### Work to complete
Images excluded, return every record exactly as it reads.

Stored data:
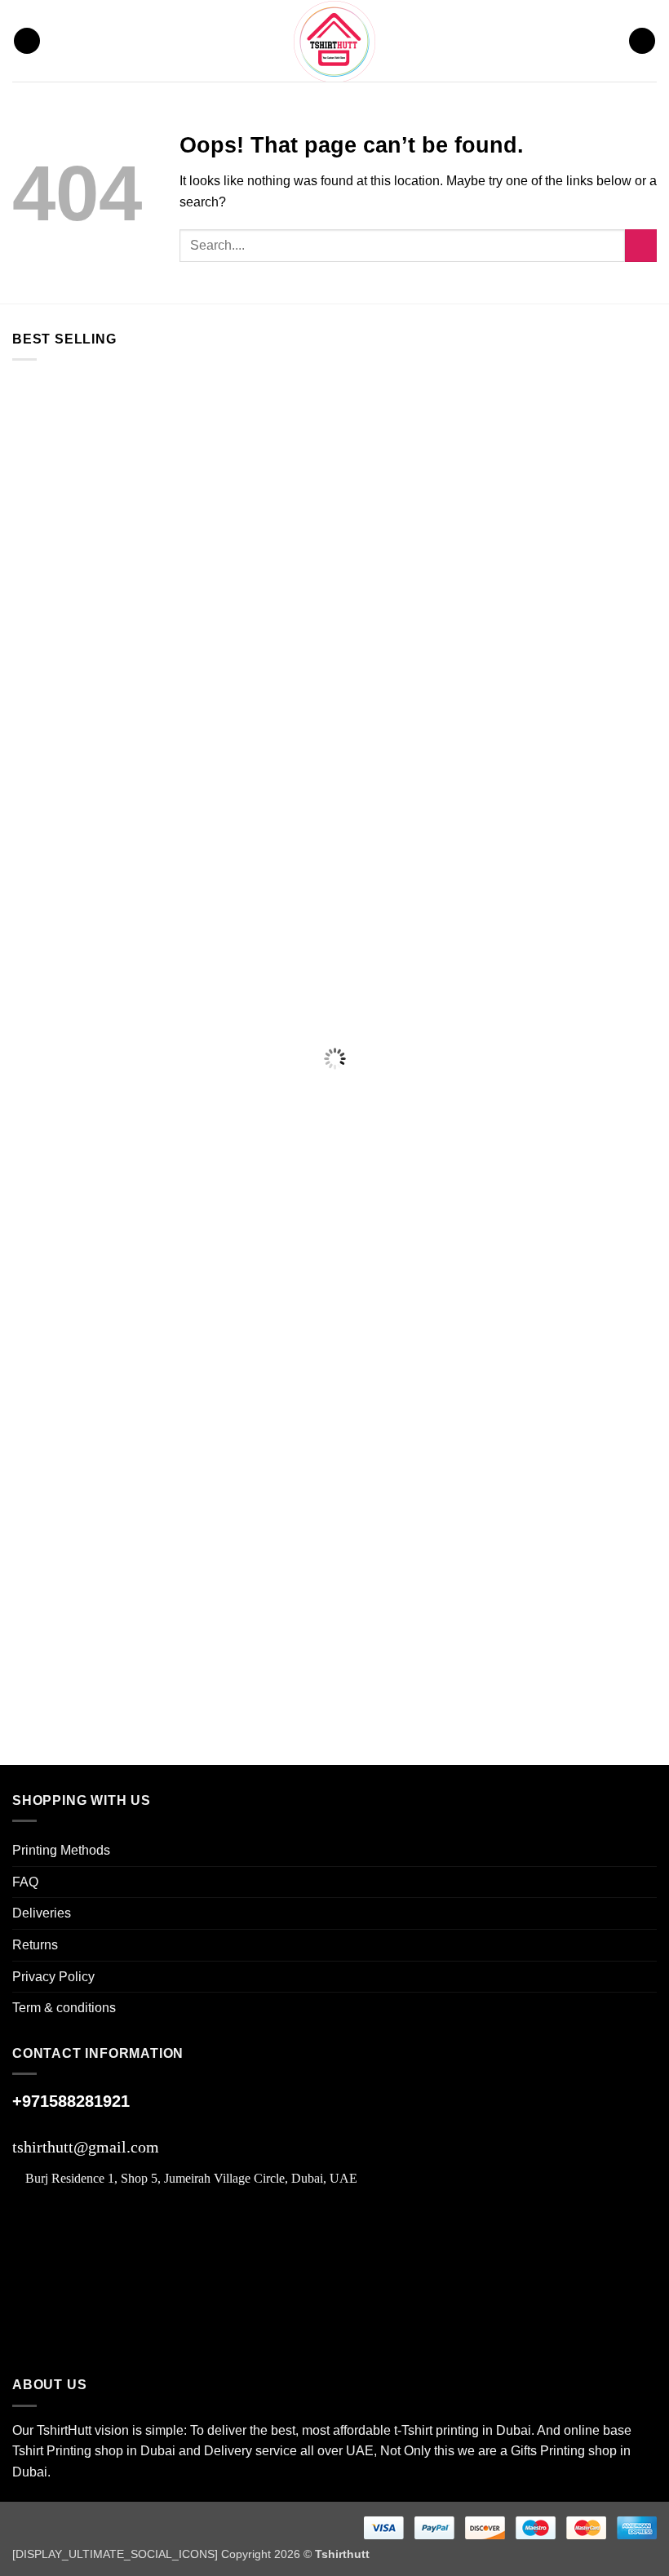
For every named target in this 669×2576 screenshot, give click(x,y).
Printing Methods (61, 1850)
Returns (35, 1945)
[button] (27, 41)
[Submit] (641, 245)
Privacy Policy (53, 1977)
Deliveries (41, 1913)
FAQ (25, 1882)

### Solution to this problem
For every named target in this 669×2576 screenshot, give click(x,y).
Printing Methods (61, 1850)
Returns (35, 1945)
[button] (27, 41)
[Submit] (641, 245)
Privacy Policy (53, 1977)
Deliveries (41, 1913)
FAQ (25, 1882)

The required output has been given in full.